**Activity**
In the records below, how many lines hold the string "arrows"? Give only the number.

# # # # # # #

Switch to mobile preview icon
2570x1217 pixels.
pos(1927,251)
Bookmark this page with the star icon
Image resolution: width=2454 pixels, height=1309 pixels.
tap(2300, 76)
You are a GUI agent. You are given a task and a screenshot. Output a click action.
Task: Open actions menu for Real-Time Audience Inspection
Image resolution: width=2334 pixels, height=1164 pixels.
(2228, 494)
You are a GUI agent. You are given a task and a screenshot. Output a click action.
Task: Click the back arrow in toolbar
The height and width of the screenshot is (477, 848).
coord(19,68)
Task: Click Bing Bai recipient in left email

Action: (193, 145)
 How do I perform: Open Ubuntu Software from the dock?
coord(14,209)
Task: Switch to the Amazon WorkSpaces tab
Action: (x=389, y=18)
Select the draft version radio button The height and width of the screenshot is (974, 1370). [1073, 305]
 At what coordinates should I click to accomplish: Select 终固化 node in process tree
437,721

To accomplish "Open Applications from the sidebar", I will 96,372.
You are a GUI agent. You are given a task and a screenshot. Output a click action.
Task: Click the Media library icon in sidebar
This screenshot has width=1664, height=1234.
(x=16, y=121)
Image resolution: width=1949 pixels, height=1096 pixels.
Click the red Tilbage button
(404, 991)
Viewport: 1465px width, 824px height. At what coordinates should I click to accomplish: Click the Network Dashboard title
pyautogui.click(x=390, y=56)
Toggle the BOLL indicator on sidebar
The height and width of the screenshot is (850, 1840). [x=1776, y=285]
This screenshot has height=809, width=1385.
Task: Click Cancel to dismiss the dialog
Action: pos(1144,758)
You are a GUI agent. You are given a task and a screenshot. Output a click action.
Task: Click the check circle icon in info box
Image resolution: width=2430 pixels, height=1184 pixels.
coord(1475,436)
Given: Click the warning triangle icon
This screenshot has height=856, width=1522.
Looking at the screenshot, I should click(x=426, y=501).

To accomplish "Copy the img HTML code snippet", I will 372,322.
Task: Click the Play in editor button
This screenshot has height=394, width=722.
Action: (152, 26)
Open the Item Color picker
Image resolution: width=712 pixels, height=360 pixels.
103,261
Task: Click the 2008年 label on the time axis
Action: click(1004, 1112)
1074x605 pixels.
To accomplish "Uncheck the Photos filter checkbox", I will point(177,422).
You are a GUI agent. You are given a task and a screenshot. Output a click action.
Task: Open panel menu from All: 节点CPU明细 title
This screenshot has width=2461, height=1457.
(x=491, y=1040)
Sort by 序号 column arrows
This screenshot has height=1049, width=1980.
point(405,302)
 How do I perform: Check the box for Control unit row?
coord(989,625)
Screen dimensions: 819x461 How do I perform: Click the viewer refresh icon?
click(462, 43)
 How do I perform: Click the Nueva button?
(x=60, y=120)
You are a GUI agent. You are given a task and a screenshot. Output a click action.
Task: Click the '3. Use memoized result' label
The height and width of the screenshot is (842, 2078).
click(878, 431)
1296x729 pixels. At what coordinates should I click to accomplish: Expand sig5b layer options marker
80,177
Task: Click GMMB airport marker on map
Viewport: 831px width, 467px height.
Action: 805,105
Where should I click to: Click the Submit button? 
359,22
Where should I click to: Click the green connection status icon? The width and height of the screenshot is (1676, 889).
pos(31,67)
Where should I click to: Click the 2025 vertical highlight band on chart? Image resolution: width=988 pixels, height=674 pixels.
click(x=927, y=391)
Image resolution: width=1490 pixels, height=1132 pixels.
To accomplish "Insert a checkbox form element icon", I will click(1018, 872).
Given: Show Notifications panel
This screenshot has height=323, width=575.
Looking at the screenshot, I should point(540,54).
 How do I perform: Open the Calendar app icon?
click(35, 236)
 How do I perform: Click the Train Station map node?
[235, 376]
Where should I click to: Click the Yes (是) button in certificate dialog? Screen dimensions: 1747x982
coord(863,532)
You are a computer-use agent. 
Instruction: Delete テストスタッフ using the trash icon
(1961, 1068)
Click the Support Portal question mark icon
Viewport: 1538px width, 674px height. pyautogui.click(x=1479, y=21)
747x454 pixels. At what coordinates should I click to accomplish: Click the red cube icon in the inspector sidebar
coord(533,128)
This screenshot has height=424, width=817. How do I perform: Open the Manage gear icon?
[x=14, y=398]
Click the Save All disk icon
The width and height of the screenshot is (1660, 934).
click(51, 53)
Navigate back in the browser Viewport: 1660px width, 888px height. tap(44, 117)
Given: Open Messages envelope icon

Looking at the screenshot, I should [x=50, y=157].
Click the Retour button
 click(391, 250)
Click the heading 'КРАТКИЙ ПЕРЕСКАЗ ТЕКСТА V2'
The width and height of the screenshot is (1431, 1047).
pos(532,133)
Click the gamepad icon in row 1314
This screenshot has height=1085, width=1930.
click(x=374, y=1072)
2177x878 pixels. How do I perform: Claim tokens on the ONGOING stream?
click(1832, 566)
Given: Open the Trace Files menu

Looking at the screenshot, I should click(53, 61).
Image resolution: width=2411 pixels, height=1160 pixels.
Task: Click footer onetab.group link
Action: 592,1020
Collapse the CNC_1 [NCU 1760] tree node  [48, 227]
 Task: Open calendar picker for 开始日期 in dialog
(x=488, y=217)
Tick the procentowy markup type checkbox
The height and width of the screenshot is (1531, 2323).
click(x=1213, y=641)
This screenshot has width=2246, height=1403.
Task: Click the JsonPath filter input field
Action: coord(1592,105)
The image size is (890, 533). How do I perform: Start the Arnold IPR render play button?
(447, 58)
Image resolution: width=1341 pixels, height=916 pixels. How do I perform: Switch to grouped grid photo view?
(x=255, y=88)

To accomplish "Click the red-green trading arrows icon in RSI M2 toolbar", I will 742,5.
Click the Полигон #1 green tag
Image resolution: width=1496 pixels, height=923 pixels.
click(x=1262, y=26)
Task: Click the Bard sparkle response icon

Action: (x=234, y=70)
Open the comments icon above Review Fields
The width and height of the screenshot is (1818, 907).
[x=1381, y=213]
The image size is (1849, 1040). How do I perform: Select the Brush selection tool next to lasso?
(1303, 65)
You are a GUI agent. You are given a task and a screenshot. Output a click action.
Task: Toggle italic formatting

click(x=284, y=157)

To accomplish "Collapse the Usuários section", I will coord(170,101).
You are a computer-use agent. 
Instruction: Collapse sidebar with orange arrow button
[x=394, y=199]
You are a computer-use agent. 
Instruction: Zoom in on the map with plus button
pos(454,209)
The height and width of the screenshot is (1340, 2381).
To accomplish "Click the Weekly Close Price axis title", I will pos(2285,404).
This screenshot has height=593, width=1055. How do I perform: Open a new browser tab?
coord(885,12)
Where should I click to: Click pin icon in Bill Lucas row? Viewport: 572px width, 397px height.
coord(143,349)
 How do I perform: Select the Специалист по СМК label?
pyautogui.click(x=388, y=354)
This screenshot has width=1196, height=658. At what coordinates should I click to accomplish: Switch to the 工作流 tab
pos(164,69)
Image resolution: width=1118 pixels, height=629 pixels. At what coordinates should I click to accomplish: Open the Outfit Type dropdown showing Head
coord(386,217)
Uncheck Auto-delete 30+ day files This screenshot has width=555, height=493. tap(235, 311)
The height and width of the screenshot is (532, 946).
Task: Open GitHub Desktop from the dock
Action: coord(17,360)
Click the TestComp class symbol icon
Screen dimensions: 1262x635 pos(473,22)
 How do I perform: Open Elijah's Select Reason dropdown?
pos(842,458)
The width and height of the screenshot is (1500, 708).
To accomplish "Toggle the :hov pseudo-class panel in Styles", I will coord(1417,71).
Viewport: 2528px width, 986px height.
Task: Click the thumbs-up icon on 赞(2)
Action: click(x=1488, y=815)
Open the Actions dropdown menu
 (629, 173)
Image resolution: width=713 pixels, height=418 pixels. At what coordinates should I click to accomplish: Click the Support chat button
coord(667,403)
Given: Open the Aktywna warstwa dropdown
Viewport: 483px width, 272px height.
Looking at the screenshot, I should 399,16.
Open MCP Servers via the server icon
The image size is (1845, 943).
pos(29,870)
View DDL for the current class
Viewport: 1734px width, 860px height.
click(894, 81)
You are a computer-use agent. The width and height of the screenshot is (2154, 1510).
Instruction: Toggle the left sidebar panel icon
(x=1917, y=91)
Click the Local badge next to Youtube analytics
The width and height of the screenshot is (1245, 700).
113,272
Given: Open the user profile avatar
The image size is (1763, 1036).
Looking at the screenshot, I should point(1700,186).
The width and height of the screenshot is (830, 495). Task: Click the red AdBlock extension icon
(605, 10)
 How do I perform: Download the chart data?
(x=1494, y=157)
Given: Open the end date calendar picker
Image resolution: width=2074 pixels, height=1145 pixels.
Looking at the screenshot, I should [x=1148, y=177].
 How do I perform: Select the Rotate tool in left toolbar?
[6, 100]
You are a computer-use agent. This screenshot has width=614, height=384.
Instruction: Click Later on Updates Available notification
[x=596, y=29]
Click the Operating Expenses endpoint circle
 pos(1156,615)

# # # # # # #

**Answer below**
2